# Linear Regression in Python using gradient descent

I am trying to implement a simple multivariate linear regression model without using any inbuilt machine libraries. So far, I have been able to get a root mean squared error for training about $$2.93$$ and the model from the normal (closed-form) equation is able to produce a training RMSE of $$~2.3$$. I am looking for ways in which I can improve my implementation of the gradient descent algorithm. Below is my implementation:

My gradient descent method looks like this: $$\theta = \theta - [(\alpha/2N) * X (X\theta - Y)]$$ where $$\theta$$ is the model parameter, $$N$$ is the number of training elements, $$X$$ is the input and $$Y$$ are the target elements. $$\alpha$$ is the step size.

def gradientDescent(self):
for i in range(self.iters):
# T = T - (\alpha/2N) * X*(XT - Y)
self.theta = self.theta - (self.alpha/len(self.X)) * np.sum(self.X * (self.X @ self.theta.T - self.Y), axis=0)
return errors


I had set the $$\alpha$$ as $$0.1$$ and number of iterations as 1000. The gradient descent reaches convergence at around 700-800 iterations (checked).

My error function is like:

def error_function(self):
# Error function: (1/2N) * (XT - Y)^2 where T is theta
error_values = np.power(((self.X @ self.theta.T) - self.Y), 2)
return np.sum(error_values)/(2 * len(self.X))


I was expecting the training error from the gradient descent and the normal equations would turn out to be similar, but they have a bit of a huge difference. So, I wanted to know whether I am doing anything wrong or not.

PS I have not normalized the data, yet. Normalizing leads to a much lower RMSE (~$$0.22$$)

• Shouldn't that be X transposed? $𝑋^{T}(𝑋𝜃−𝑌)$. Nov 18, 2020 at 21:40
• Yes, it would be $X^T(X\theta - Y)$. I have this habit of typing all vector equations in one go :P Nov 19, 2020 at 12:09
• self.theta = self.theta - (self.alpha/len(self.X)) * np.sum(self.X * (self.X @ self.theta.T - self.Y), axis=0). Lot of errors in this line of code. Nov 19, 2020 at 16:14

## 1 Answer

That could be due to many different reasons. The most important one is that your cost function might be stuck in local minima. To solve this issue, you can use a different learning rate or change your initialization for the coefficients.

There might be a problem in your code for updating weights or calculating the gradient.

However, I used both methods for a simple linear regression and got the same results as follows:

import numpy as np
import matplotlib.pyplot as plt
import seaborn as sns
from sklearn.datasets import make_regression

# generate regression dataset
X, y = make_regression(n_samples=100, n_features=1, noise=30)

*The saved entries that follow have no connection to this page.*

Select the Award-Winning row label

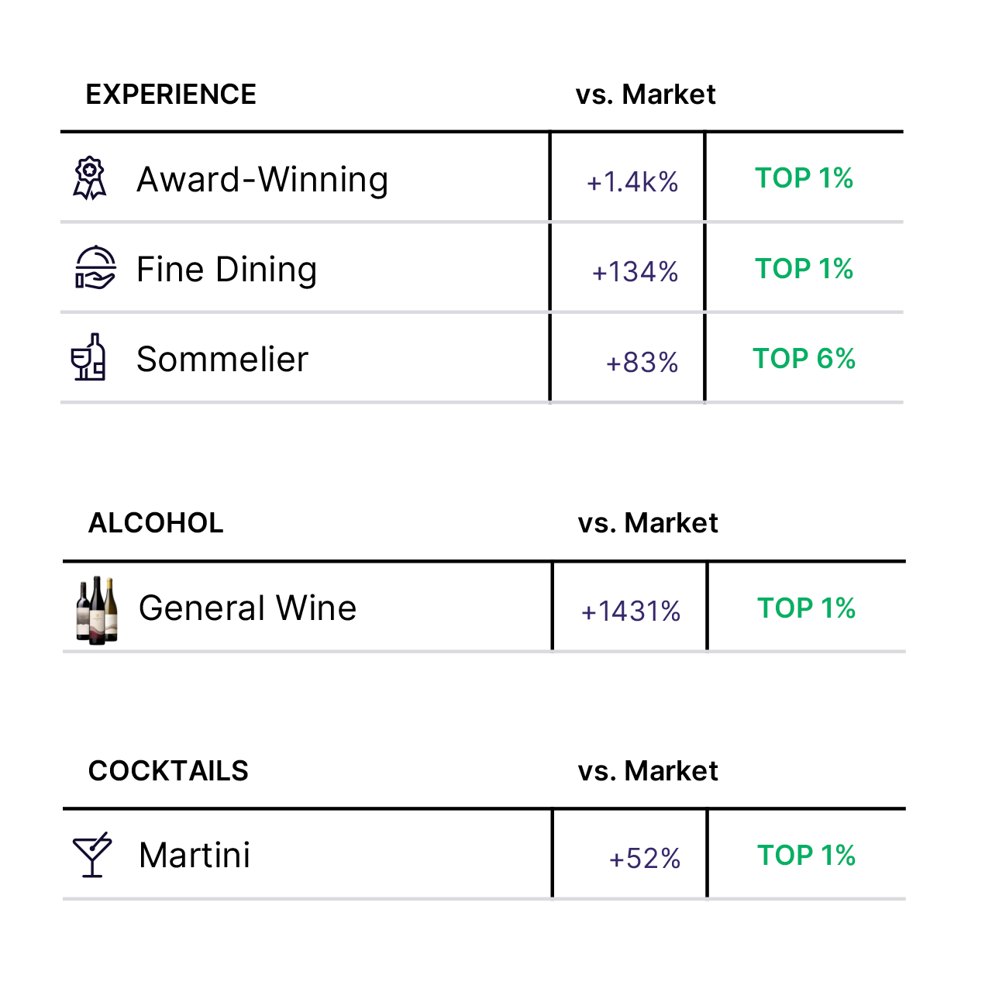262,180
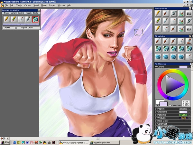Expand the Gradients section

(156, 112)
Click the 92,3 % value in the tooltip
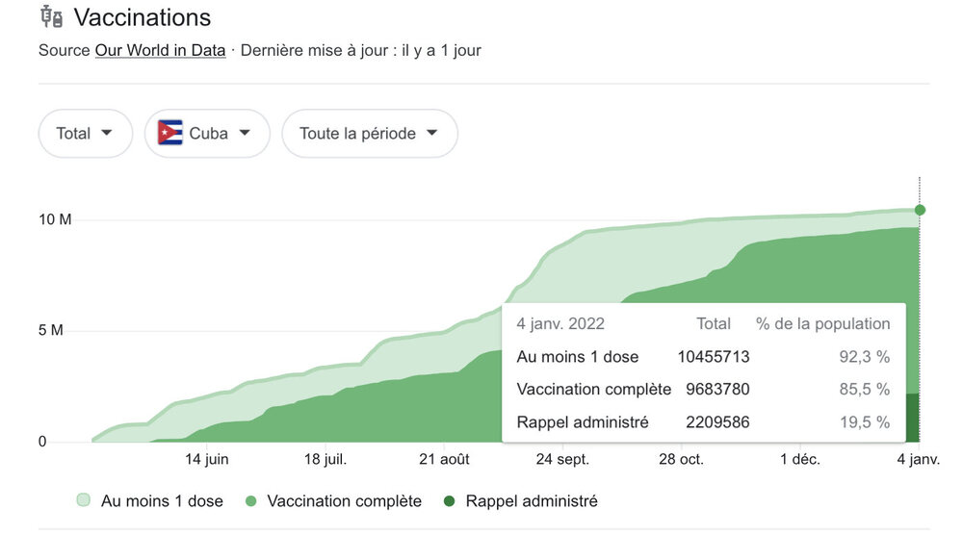 point(864,357)
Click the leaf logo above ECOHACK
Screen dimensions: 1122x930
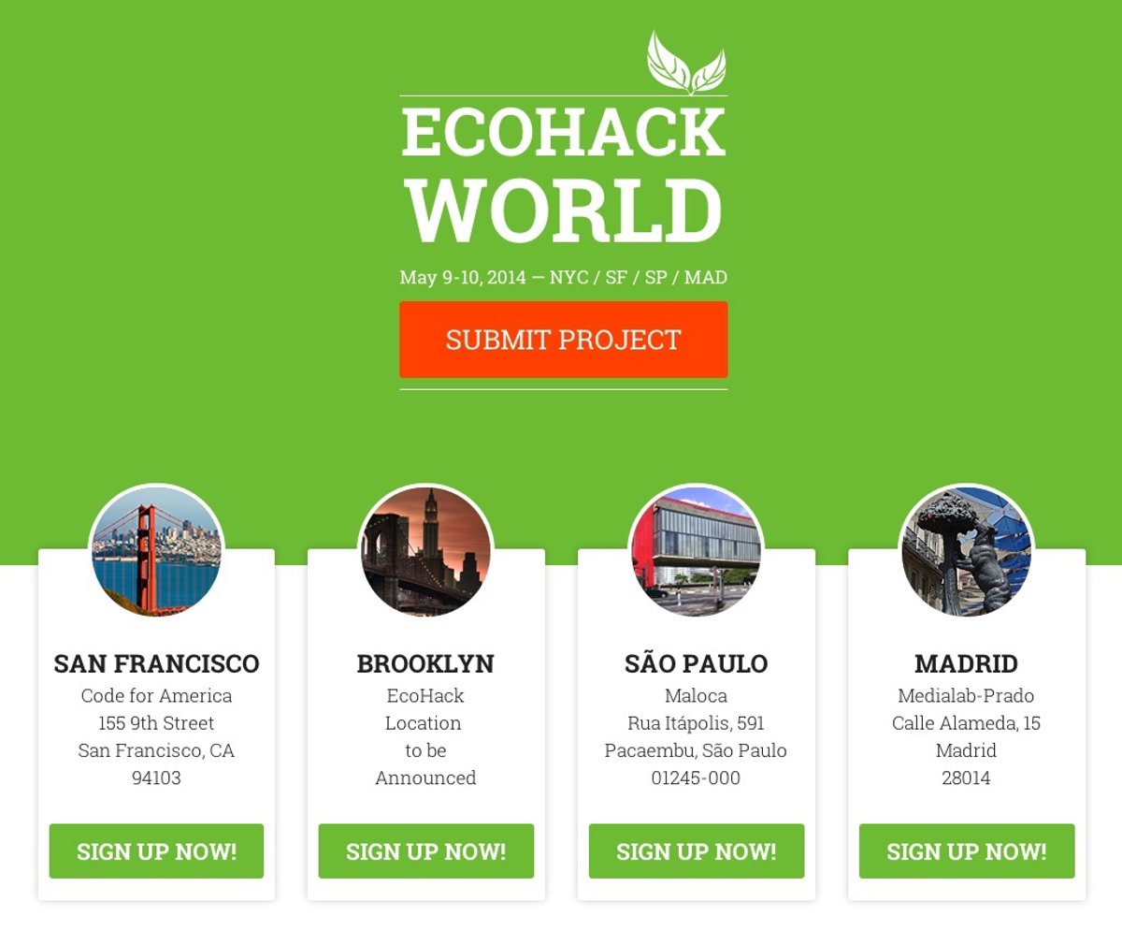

def cost_MSE(y_true, y_pred):
'''
Cost function
'''
# Shape of the dataset
n = y_true.shape[0]

# Error
error = y_true - y_pred
# Cost
mse = np.dot(error, error) / n
return mse

def cost_derivative(X, y_true, y_pred):
'''
Compute the derivative of the loss function
'''
# Shape of the dataset
n = y_true.shape[0]

# Error
error = y_true - y_pred

# Derivative
der = -2 / n * np.dot(X, error)

return der

# Lets run an example

X_new = np.concatenate((np.ones(X.shape), X), axis = 1)
learning_rate = 0.1
X_new_T = X_new.T
n_iters = 100
mse = []

#initialize the weight vector
alpha = np.array([0, np.random.rand()])

for _ in range(n_iters):

# Compute the predicted y
y_pred = np.dot(X_new, alpha)

# Compute the MSE
mse.append(cost_MSE(y, y_pred))

# Compute the derivative
der = cost_derivative(X_new_T, y, y_pred)

# Update the weight
alpha  -= learning_rate * der
alpha


for the gradient descent the coefficients were:

array([-3.36575322, 28.06370831])


Here is the code for closed-form solution:

np.dot(np.linalg.inv(np.dot(X_new_T,X_new)), np.dot(X_new_T, y))


And the coefficients for the closed-form solution:

array([-3.36575322, 28.06370831])


As the coefficients are equal, the RMSE, MSE, R2 are equal.